INPUT MATERIAL:
^^^^^^^^^^^^^^^^

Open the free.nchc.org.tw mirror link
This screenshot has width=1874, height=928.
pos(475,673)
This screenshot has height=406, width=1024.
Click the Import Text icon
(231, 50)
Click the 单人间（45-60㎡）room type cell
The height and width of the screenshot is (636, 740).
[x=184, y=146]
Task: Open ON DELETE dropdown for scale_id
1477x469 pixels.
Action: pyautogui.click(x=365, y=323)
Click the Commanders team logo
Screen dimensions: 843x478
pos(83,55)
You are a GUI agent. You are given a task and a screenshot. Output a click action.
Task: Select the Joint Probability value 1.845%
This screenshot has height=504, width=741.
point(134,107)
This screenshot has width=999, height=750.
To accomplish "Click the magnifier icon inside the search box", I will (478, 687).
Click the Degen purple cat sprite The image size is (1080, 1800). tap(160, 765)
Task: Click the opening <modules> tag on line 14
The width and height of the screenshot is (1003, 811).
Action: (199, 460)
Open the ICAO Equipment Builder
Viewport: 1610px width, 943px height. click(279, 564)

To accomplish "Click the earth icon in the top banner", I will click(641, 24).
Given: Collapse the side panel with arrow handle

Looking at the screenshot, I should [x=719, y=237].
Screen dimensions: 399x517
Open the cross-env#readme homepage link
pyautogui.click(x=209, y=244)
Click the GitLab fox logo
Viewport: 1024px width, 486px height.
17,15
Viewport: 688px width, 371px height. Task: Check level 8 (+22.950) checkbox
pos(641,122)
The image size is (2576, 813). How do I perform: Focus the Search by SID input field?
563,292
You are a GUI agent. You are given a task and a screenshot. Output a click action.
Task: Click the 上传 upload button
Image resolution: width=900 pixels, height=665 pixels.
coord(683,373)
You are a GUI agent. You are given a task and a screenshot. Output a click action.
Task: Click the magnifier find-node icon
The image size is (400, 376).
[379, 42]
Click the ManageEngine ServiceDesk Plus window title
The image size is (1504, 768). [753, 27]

^^^^^^^^^^^^^^^^

TO DO:
Retype the material in full, character for character.

ANSWER TO THIS PROBLEM:
Open the free.nchc.org.tw mirror link
This screenshot has width=1874, height=928.
pos(475,673)
This screenshot has height=406, width=1024.
Click the Import Text icon
(231, 50)
Click the 单人间（45-60㎡）room type cell
The height and width of the screenshot is (636, 740).
[x=184, y=146]
Task: Open ON DELETE dropdown for scale_id
1477x469 pixels.
Action: pyautogui.click(x=365, y=323)
Click the Commanders team logo
Screen dimensions: 843x478
pos(83,55)
You are a GUI agent. You are given a task and a screenshot. Output a click action.
Task: Select the Joint Probability value 1.845%
This screenshot has height=504, width=741.
point(134,107)
This screenshot has width=999, height=750.
To accomplish "Click the magnifier icon inside the search box", I will (478, 687).
Click the Degen purple cat sprite The image size is (1080, 1800). tap(160, 765)
Task: Click the opening <modules> tag on line 14
The width and height of the screenshot is (1003, 811).
Action: (199, 460)
Open the ICAO Equipment Builder
Viewport: 1610px width, 943px height. click(279, 564)

To accomplish "Click the earth icon in the top banner", I will click(641, 24).
Given: Collapse the side panel with arrow handle

Looking at the screenshot, I should [x=719, y=237].
Screen dimensions: 399x517
Open the cross-env#readme homepage link
pyautogui.click(x=209, y=244)
Click the GitLab fox logo
Viewport: 1024px width, 486px height.
17,15
Viewport: 688px width, 371px height. Task: Check level 8 (+22.950) checkbox
pos(641,122)
The image size is (2576, 813). How do I perform: Focus the Search by SID input field?
563,292
You are a GUI agent. You are given a task and a screenshot. Output a click action.
Task: Click the 上传 upload button
Image resolution: width=900 pixels, height=665 pixels.
coord(683,373)
You are a GUI agent. You are given a task and a screenshot. Output a click action.
Task: Click the magnifier find-node icon
The image size is (400, 376).
[379, 42]
Click the ManageEngine ServiceDesk Plus window title
The image size is (1504, 768). [753, 27]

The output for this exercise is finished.